When you’re a little kid, you don’t have that much to be proud of for yourself, so you mostly brag about your parents’ stuff. Your mom’s chocolate cake, the family’s new car, your dad’s job.
Our dad was an engineer, so the Lundquist kids walked with a certain swagger. Everyone knew that an engineer drives a train and when you’re five years old, that ranks right up there with a fireman or an astronaut. We reveled in this illusion for I don’t know how long until one day our mother was driving us somewhere in our red and white Ford station wagon. We had a friend in the car and as we approached the railroad tracks, the signal began to flash back and forth and the bell clanged as the long wooden arm of the guard fell across the road. A train was coming!
The engineer’s elbow was cocked out of the locomotive’s window and we all waved exuberantly to him. He waved back. “Our dad’s an engineer,” I said to our friend. Oh, we were proud. We were beaming. We were downright smug.
“He’s not that kind of engineer,” my mother said.
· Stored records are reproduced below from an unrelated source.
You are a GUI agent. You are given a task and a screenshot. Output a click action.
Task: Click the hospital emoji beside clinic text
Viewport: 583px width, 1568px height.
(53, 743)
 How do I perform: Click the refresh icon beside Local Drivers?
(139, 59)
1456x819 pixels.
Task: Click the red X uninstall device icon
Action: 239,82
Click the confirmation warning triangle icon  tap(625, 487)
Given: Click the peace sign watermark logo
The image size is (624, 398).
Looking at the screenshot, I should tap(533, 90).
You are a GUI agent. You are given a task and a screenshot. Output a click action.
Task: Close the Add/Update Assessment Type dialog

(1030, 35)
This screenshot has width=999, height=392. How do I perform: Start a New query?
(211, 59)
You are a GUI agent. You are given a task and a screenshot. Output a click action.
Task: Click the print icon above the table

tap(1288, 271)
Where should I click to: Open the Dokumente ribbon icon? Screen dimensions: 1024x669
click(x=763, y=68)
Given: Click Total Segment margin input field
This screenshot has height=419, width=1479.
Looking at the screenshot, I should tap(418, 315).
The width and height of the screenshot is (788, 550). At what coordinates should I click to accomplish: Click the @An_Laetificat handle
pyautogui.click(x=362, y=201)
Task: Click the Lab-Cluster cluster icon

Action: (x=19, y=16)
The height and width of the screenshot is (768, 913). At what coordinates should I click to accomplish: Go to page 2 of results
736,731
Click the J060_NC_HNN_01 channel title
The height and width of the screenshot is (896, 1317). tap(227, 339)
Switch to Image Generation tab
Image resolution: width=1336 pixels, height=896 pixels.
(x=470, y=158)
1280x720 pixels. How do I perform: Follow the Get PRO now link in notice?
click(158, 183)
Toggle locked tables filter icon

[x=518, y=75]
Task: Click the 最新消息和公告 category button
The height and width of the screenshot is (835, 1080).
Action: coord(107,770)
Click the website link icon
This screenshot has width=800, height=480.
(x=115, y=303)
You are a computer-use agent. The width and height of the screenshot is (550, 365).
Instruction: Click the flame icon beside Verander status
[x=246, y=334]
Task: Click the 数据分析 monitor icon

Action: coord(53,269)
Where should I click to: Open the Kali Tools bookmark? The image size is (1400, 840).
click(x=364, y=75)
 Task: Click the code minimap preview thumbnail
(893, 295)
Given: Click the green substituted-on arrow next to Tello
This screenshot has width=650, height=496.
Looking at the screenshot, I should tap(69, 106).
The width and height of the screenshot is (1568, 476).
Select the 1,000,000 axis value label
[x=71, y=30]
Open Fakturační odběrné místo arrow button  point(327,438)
She took a puff of her cigarette and tapped the ashes into the ashtray that was built into the metal dashboard of the car. There were two kinds of engineers, she told us in her matter of fact voice. Our father was the kind that sketched out plans for factories. He calculated angles, designed instrumentation.
Shoulders slumped, we waited in silence for the train to pass, its gleaming Allied Chemical tanker cars heading for the very plant where my father worked— not driving trains, but doing math problems.
The caboose clacked past, and with hands as heavy as our hearts, we waved little half-hearted waves. The bell stopped clanging, and the guard arm floated back up. Our mother put the car in gear and we crossed the tracks into a less shiny world.